What to do
Format everything in the entries below, from the line containing "This screenshot has height=721, width=1568." down to the line containing "Select the August", as a numbered list. Include both of those lines and leave out any blank lines.

Data for this exercise

——

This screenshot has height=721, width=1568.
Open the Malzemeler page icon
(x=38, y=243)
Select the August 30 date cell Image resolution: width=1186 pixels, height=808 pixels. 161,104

——

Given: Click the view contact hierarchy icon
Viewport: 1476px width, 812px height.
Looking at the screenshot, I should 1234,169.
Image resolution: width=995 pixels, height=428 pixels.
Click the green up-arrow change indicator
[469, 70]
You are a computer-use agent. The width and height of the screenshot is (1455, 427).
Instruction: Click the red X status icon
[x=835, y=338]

——

Written solution
1. This screenshot has height=721, width=1568.
2. Open the Malzemeler page icon
3. (x=38, y=243)
4. Select the August 30 date cell Image resolution: width=1186 pixels, height=808 pixels. 161,104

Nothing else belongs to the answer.